Methods: Mouse peritoneal macrophages or human monocyte-derived macrophages were treated with oxLDL and 4-OI. Foam cell formation was evaluated by Oil red O staining and cholesterol assay. Quantitative RT-PCR and Western blot were used to analyze CD36 expression. Surface CD36 expression and oxLDL binding and uptake assay were observed by flow cytometry. To detect modified CD36 protein, itaconate-alkyne (Italk) probe was applied to macrophages and followed by a pull-down assay and Western blot.

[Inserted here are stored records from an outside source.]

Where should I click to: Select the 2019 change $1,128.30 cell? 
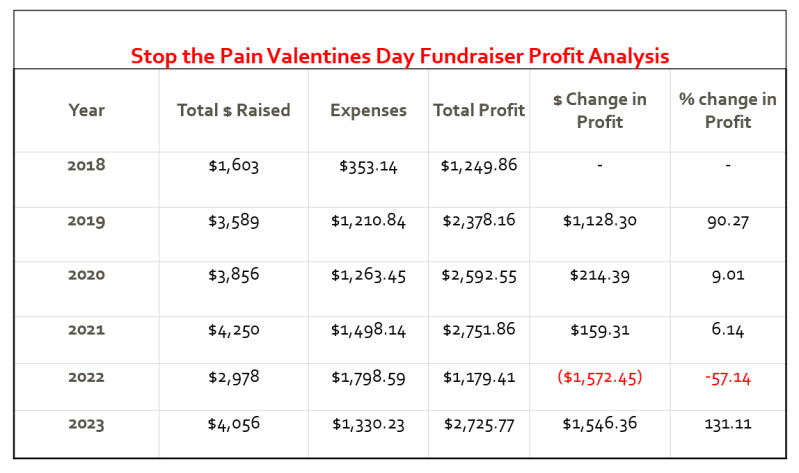pyautogui.click(x=600, y=220)
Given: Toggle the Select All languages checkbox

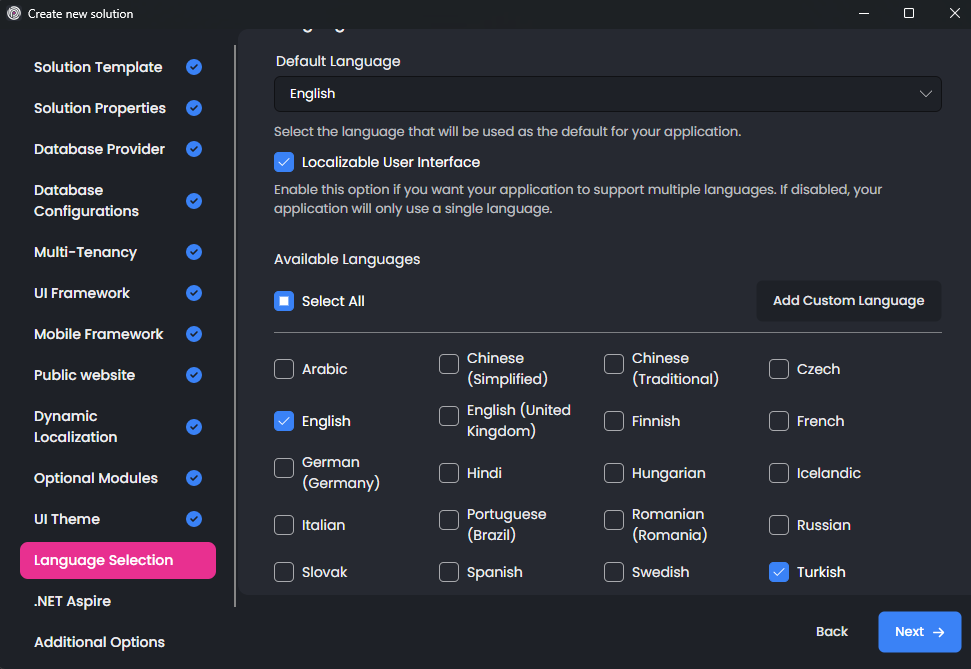Looking at the screenshot, I should tap(284, 301).
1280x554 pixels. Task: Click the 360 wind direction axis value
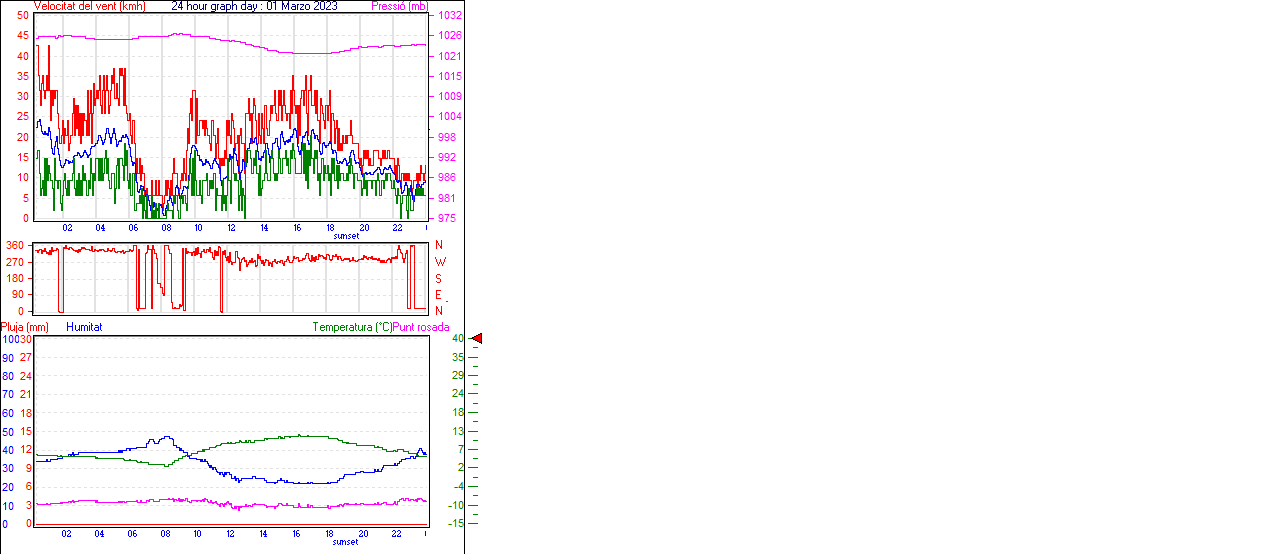[15, 245]
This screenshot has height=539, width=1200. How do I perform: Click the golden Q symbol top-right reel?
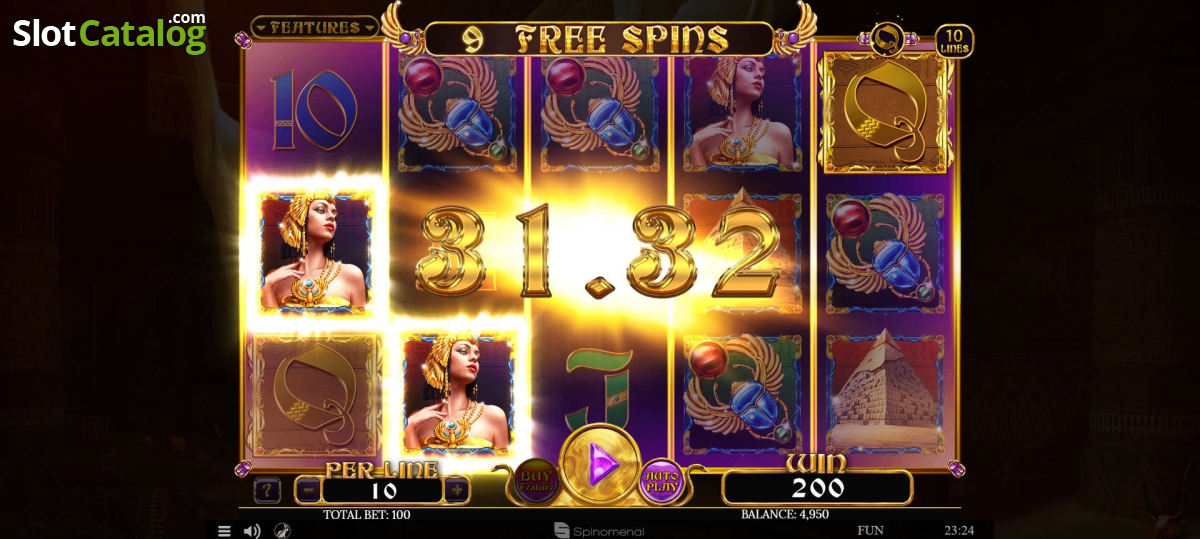click(883, 111)
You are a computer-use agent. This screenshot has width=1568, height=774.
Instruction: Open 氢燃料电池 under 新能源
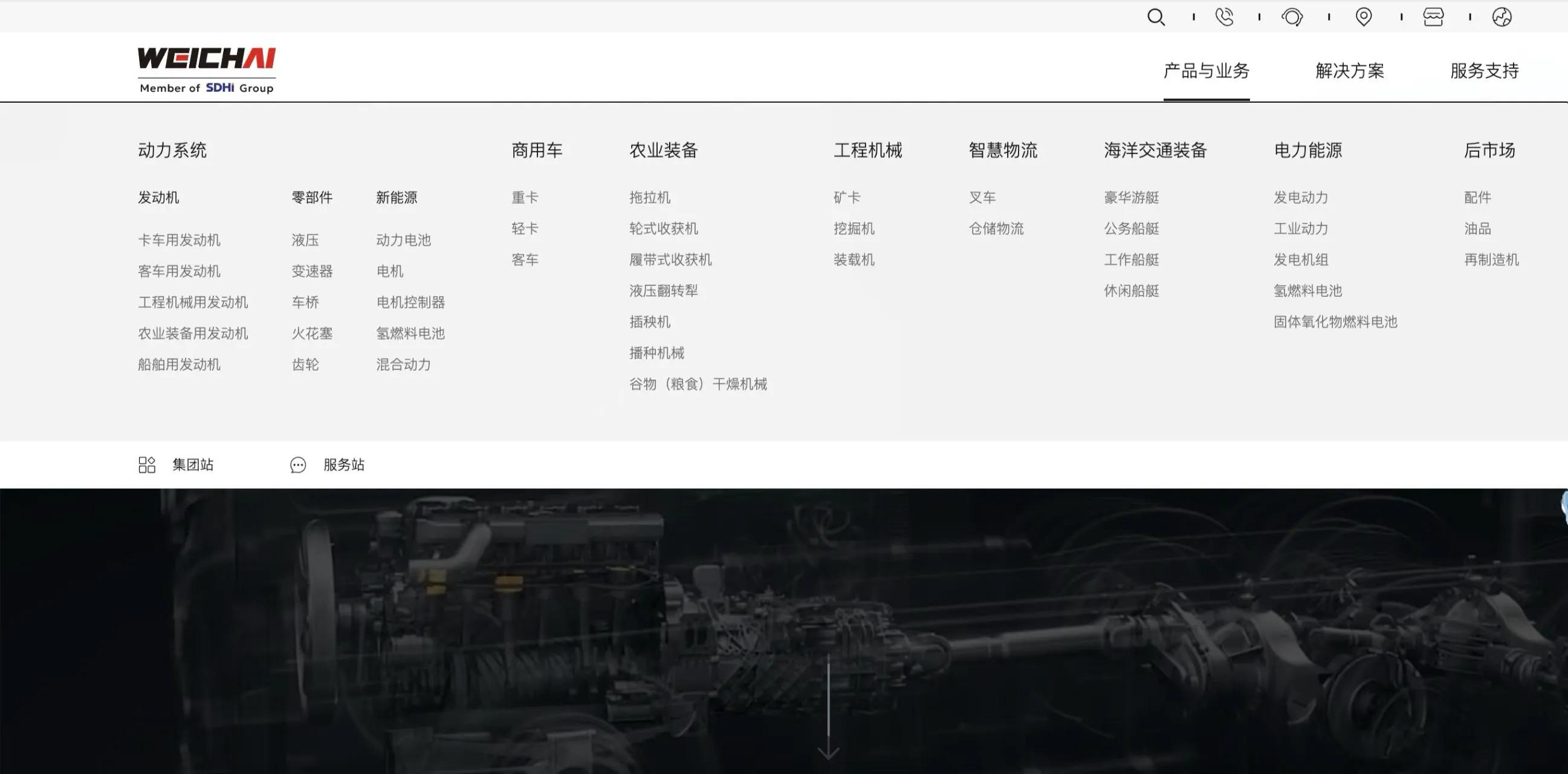(x=410, y=333)
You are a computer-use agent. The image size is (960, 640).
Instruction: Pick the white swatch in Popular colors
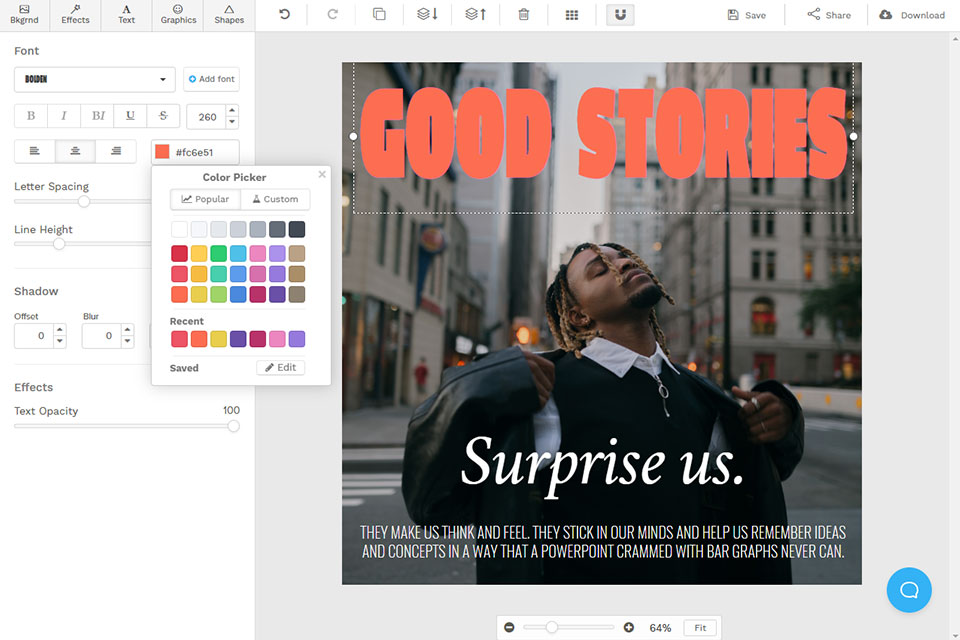coord(179,229)
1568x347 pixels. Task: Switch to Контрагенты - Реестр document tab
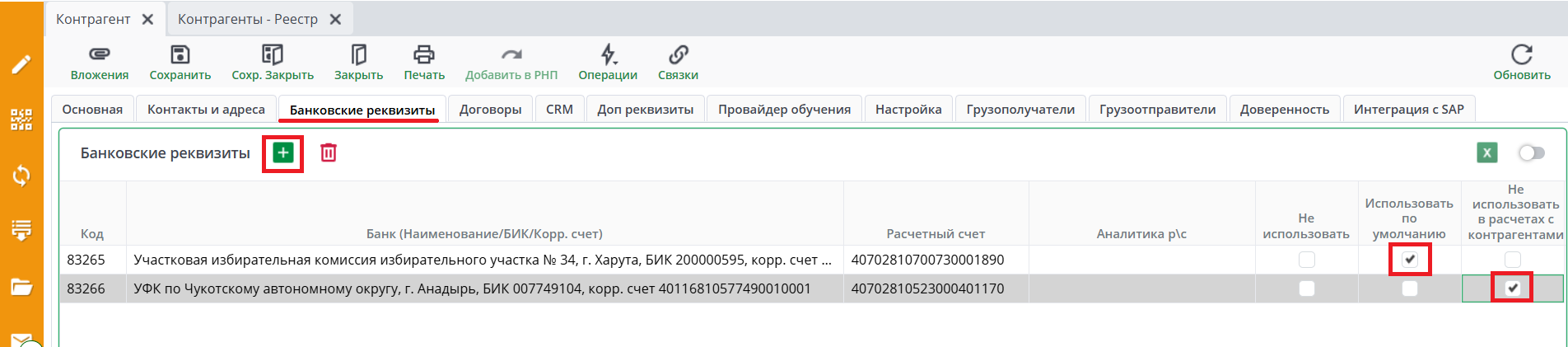click(x=248, y=19)
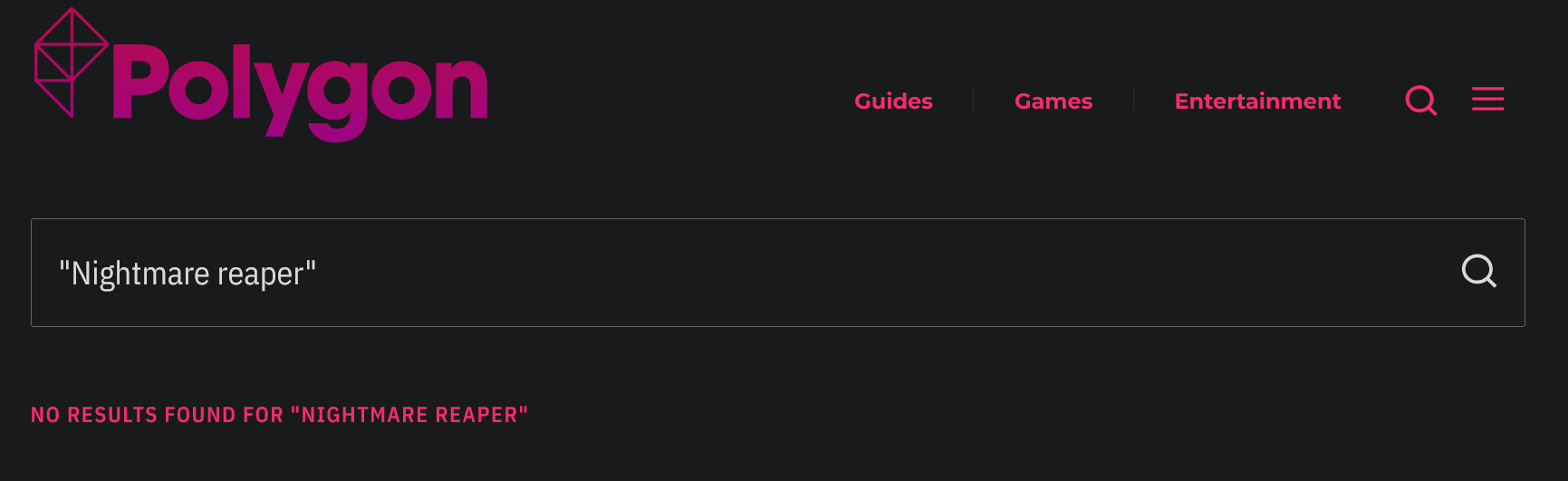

Results: After 4-OI 24h treatment, foam cell numbers and cholesterol content induced by oxLDL were reduced by half both in mouse peritoneal macrophages and human monocyte-derived macrophages (n=4). After 4-OI treatment with WT macrophages, oxLDL binding to the cell surface reduced by 25% and oxLDL uptake by 40%, despite no change in surface CD36 (n=6). However, 4-OI didn't change oxLDL binding and uptake in CD36 knockout cells. Finally, using Italk probe, we showed that 4-OI alkylated macrophage CD36 (n=3).
Conclusion: We identify a novel regulatory mechanism that 4-OI inhibits foam cell formation by alkylating CD36 protein and reducing oxLDL uptake in macrophages. These findings may have new therapeutic implications on atherosclerosis.